Um, lets see, my sister was murdered exactly eight weeks ago by her so-called-
husband. I saw the mustard yellow tape wrapped around the house to prove it. There were
swirling red lights and some reporter was clicking a camera and laughing like a fucking
moron. Yes, it really happened. I still can’t believe it, but the son-of-a-bitch killed her.
I was in the family waiting room when the doctor came in. I can’t remember what he
looked like, but I imagine the Angel of Death is equivalent.
“She’s brain dead,” he said.
How dare him utter those black fanged words like that, those life changing vowels like
that.
Abruptly. Without warning. Without sitting us all down with hot tea, wine, verses,
meditation, poetry, grandma blankets, something else. I despised him for not preparing me
for my own death, too.
He said we could go see you, go observe your body stretched out on some hideous
stainless steel table. I jumped up and down like a wild woman. I screamed. I swore. I
kicked somebody’s desk. I don’t remember the rest.
I smell your perfume as soon as I enter the room intertwined with chemicals, rubbing alcohol, my own pain.
I walk over to you, touch your cheek ever so softly, skim my fingers over your newly
waxed eyebrows, your freshly highlighted hair.

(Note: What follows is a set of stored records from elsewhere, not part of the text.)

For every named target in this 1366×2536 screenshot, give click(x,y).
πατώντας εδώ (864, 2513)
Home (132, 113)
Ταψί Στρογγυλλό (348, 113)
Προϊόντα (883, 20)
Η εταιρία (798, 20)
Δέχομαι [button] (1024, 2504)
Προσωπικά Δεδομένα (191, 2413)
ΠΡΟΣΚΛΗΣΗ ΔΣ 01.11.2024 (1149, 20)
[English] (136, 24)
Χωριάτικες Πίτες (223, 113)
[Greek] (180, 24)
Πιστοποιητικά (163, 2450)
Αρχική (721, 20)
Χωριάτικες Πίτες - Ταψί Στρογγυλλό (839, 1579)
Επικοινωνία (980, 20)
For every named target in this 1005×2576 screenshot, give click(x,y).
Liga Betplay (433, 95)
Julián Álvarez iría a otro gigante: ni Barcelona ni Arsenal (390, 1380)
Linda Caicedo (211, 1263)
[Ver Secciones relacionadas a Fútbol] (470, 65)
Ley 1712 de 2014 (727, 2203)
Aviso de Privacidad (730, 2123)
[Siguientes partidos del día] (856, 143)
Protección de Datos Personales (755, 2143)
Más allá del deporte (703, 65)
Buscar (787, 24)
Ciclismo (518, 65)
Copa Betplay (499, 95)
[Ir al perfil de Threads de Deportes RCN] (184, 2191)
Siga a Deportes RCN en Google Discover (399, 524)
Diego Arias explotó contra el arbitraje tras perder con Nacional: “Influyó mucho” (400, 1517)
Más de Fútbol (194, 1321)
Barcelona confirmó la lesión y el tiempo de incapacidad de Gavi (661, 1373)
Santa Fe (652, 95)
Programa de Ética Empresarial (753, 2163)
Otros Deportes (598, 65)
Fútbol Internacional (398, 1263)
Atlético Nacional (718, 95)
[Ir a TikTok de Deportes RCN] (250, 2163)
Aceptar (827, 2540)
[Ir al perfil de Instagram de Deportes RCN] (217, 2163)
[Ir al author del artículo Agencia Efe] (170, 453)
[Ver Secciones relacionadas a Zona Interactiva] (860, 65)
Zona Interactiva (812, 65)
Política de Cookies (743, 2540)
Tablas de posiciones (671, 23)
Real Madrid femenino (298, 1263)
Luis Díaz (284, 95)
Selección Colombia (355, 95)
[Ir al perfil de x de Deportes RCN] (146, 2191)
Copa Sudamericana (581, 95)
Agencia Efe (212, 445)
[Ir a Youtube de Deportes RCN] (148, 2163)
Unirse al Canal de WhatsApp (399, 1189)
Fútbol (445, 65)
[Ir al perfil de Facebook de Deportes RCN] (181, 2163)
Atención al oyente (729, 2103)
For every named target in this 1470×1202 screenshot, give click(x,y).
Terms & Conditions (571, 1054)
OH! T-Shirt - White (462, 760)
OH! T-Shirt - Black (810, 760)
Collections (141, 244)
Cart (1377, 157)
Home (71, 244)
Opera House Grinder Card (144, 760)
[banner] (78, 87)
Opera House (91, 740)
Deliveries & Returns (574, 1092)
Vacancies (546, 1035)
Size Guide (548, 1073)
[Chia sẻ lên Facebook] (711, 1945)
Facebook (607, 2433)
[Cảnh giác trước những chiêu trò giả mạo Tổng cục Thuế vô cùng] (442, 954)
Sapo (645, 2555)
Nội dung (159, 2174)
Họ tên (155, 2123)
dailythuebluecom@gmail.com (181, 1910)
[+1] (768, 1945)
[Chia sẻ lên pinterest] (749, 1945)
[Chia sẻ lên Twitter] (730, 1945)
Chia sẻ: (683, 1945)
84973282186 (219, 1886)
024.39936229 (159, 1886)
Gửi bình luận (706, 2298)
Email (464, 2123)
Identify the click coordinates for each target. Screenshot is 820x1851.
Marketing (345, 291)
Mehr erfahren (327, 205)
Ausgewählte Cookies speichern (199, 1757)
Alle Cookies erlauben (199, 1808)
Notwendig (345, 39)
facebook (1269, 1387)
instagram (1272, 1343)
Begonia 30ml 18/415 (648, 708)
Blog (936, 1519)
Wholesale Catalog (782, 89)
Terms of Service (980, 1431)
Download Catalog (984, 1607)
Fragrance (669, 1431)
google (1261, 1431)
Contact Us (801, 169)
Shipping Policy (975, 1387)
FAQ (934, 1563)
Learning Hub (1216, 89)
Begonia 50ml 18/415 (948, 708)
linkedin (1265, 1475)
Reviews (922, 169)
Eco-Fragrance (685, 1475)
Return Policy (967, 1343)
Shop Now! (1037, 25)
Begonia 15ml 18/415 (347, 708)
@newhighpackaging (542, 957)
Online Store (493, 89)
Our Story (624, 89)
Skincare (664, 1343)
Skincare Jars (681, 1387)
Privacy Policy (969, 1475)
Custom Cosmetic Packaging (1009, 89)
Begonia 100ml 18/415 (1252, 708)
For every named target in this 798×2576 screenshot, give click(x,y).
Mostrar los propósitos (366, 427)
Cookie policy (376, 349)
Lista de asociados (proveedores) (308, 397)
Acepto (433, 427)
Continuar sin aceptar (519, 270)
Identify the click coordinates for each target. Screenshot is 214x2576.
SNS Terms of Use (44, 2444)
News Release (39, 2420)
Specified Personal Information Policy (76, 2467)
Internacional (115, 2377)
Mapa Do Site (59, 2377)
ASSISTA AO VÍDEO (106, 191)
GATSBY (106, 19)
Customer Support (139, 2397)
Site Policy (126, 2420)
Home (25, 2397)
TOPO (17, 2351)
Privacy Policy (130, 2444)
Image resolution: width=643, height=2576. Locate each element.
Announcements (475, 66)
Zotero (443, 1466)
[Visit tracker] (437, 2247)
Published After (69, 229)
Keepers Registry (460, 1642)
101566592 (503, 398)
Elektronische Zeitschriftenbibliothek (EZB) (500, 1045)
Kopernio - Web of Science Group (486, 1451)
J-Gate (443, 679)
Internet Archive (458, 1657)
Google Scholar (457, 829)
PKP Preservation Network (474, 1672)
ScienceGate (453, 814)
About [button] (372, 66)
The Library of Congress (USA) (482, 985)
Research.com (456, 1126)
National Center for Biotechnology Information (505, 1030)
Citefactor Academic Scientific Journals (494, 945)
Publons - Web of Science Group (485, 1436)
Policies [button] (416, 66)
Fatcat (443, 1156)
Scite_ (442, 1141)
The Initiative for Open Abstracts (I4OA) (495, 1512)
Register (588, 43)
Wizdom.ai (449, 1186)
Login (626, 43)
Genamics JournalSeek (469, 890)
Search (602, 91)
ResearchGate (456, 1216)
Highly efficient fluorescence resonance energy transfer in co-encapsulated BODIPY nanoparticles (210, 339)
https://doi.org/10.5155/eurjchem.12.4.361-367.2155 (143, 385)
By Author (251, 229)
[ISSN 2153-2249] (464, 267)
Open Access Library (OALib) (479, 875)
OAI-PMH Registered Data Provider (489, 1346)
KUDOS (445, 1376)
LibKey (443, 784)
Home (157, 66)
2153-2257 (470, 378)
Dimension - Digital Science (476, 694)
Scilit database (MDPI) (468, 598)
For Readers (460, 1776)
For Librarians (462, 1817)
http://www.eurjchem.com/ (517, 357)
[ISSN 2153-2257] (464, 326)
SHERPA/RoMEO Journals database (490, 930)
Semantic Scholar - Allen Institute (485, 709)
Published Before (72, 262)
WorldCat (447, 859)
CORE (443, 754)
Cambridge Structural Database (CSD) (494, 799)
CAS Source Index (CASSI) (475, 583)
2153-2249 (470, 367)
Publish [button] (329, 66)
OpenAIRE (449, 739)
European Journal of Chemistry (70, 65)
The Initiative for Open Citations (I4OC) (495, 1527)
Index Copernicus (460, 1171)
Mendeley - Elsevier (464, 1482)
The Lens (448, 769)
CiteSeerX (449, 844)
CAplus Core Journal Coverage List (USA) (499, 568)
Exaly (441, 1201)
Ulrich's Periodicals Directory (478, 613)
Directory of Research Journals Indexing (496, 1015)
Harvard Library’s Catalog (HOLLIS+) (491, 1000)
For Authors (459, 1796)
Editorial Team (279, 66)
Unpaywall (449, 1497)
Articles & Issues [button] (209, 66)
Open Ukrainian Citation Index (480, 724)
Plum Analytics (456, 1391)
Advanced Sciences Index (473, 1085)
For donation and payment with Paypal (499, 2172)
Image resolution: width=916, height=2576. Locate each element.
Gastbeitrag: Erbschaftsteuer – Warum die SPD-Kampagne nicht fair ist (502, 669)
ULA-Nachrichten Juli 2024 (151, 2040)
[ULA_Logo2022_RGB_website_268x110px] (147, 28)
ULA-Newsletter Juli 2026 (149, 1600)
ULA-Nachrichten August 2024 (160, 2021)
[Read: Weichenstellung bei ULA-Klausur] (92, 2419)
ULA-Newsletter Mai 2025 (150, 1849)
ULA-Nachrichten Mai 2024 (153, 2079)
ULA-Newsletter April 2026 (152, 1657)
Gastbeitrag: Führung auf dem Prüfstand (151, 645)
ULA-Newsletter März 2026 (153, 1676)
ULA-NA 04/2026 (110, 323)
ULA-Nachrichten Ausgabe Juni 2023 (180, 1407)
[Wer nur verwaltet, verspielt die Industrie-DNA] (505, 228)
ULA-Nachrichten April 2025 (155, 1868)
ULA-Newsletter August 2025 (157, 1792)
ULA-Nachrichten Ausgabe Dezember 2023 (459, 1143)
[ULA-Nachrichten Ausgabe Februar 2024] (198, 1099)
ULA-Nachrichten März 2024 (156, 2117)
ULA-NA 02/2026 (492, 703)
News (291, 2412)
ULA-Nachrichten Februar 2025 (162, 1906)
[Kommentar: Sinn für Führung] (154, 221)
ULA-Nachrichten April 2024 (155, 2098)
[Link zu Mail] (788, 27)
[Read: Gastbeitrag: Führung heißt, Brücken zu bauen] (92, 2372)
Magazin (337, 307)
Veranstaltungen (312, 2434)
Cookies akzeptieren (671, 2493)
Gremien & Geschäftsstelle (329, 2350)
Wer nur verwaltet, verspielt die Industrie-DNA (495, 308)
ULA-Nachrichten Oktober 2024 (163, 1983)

“Oh, god, I love you,” I whisper.
You feel cold, like marble, like ice, like you’re already rising, but I still smell your
perfume. I still see the stain of crimson on your lips, the yellow rubber band holding your
pony tail.
I sense the cashier gazing at me, through me.
I don’t say anything. I can’t. I just smile with my red lipsticked mouth. That’s all. I
pick up my bags of groceries and walk out the door.